Segment Open

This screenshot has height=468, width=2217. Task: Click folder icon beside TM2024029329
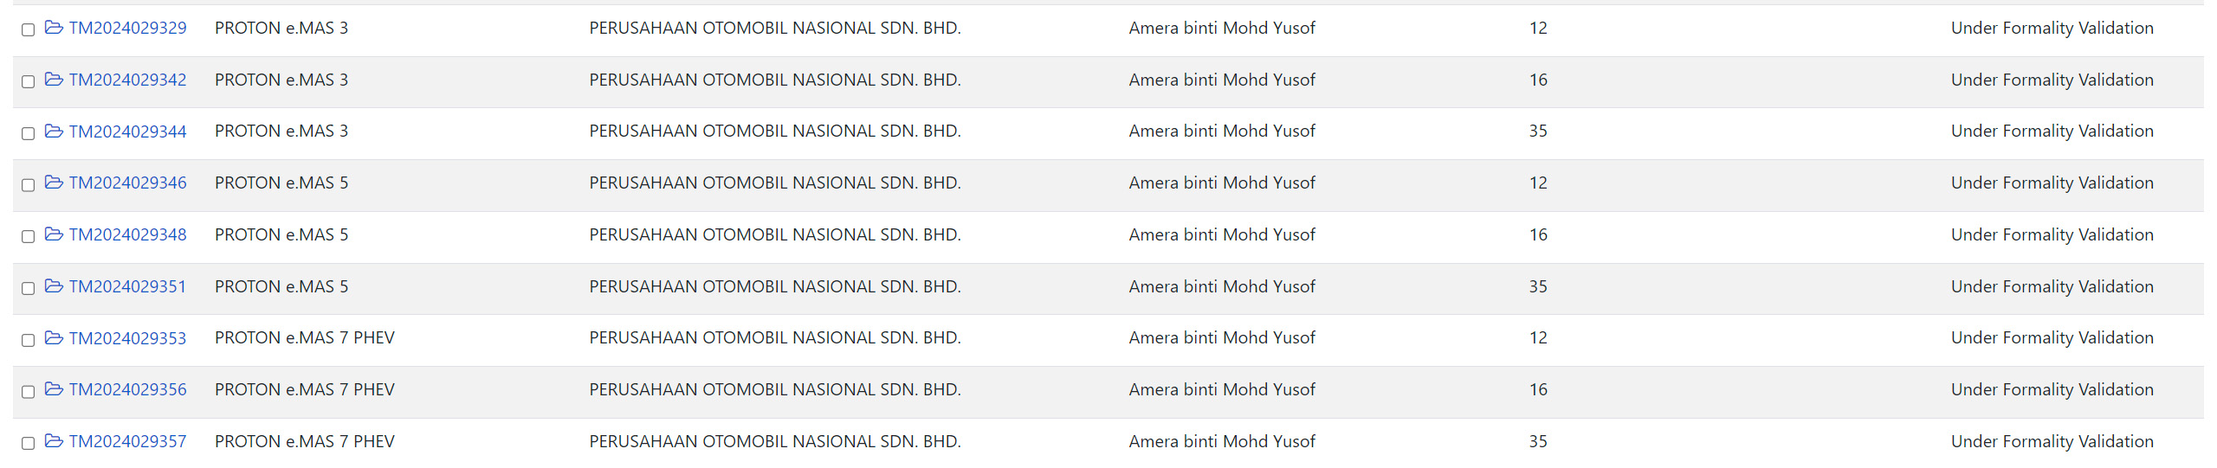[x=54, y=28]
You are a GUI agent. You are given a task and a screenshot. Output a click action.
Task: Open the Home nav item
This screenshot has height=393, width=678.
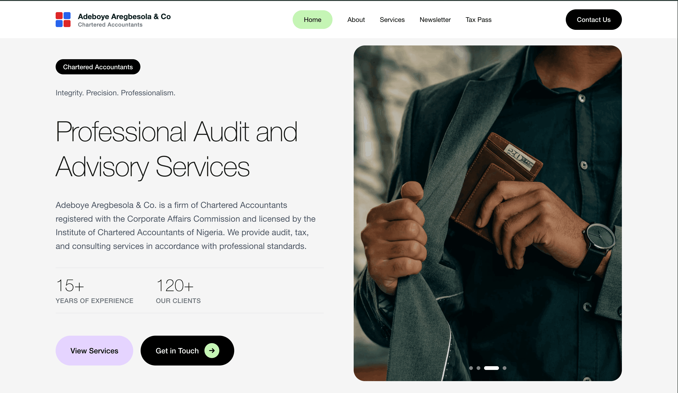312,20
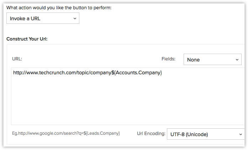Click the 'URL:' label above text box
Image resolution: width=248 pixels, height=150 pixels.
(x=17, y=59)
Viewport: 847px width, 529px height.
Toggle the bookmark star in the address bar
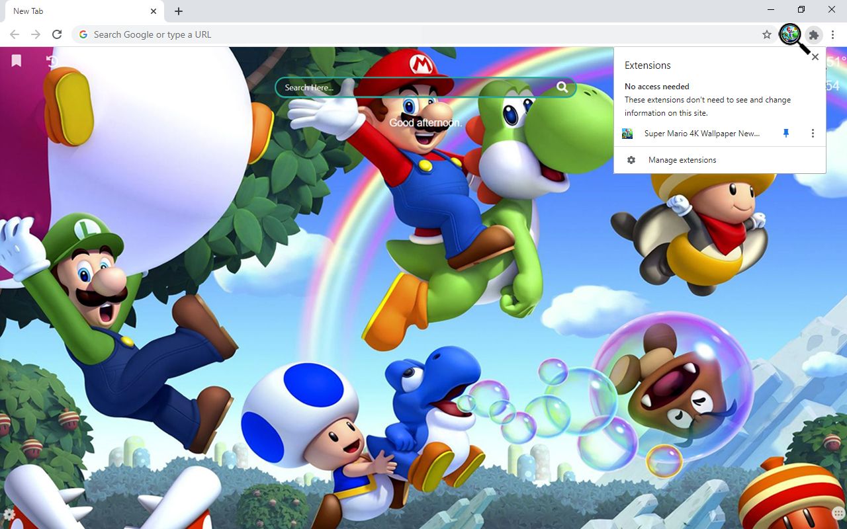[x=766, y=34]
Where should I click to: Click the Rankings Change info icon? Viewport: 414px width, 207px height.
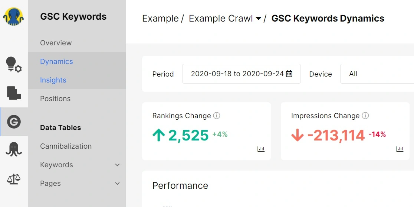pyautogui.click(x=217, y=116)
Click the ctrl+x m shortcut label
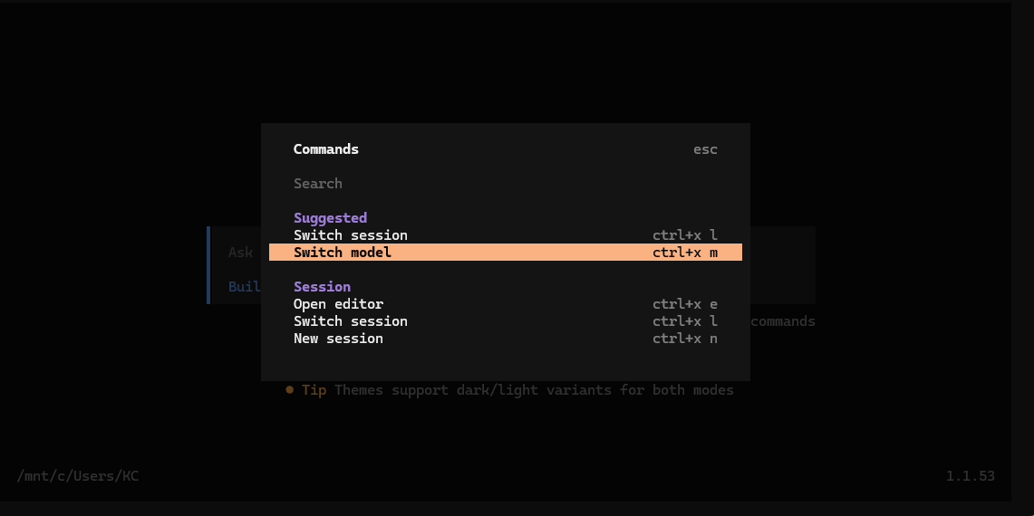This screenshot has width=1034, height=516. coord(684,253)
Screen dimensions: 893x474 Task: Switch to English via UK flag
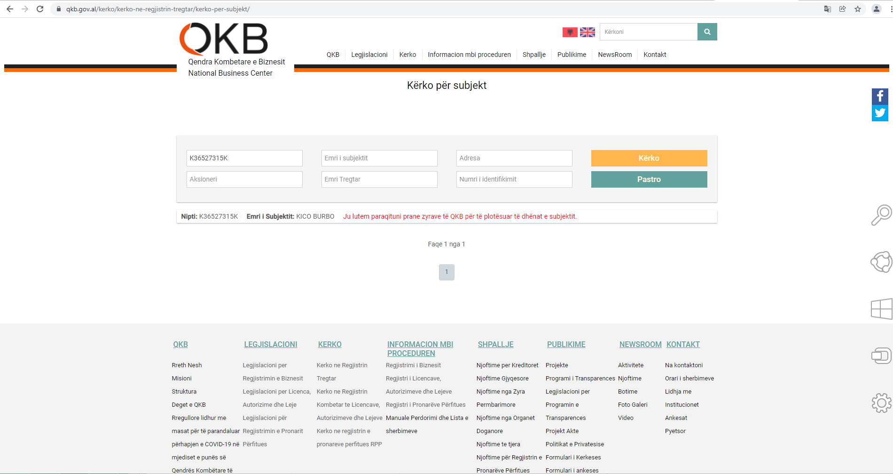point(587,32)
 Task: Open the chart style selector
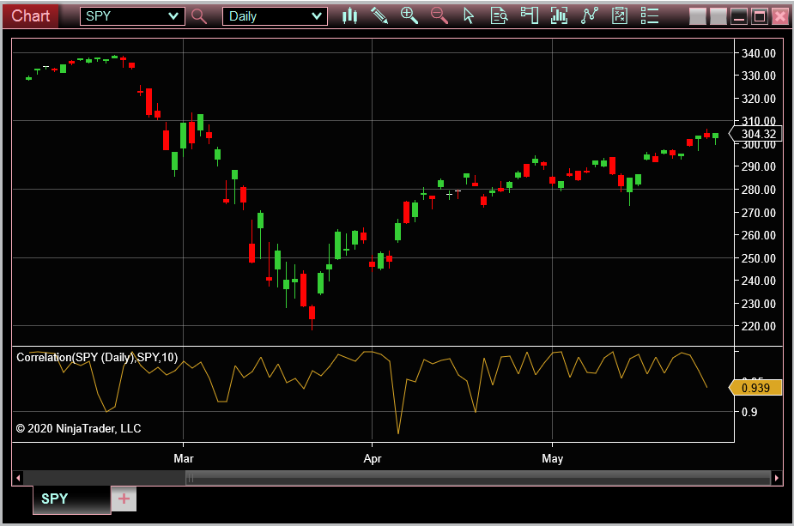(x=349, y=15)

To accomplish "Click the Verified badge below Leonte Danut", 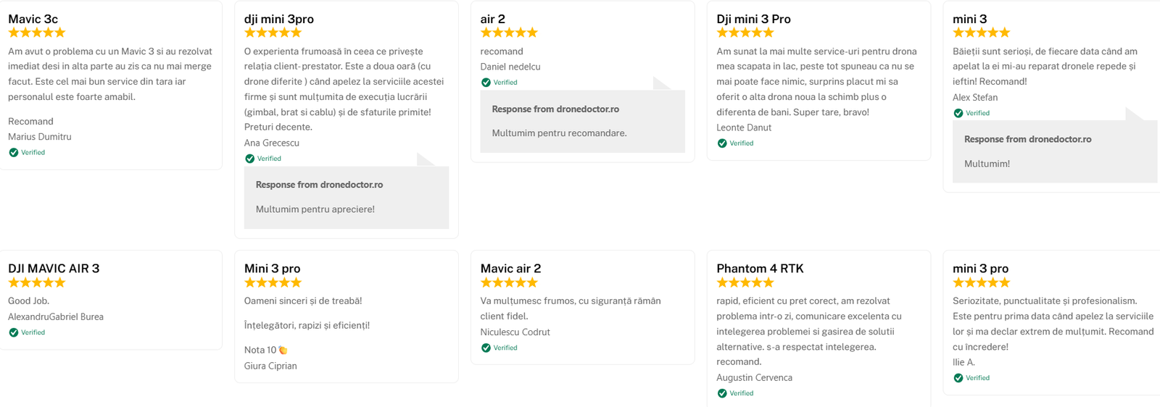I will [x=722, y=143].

Segment Closed

■ WHAT YOU ARE ASKED TO DO
Print the data above verbatim from the first line through the line holding "Viewport: 847px width, 529px height.", leaving every picture out.

■ EXERCISE RESPONSE
This screenshot has height=468, width=2217. Task: Click folder icon beside TM2024029329
[x=54, y=28]
You are a GUI agent. You are given a task and a screenshot. Output a click action.
Task: Open the Home nav item
This screenshot has height=393, width=678.
312,20
Click the 'URL:' label above text box
Image resolution: width=248 pixels, height=150 pixels.
(x=17, y=59)
Viewport: 847px width, 529px height.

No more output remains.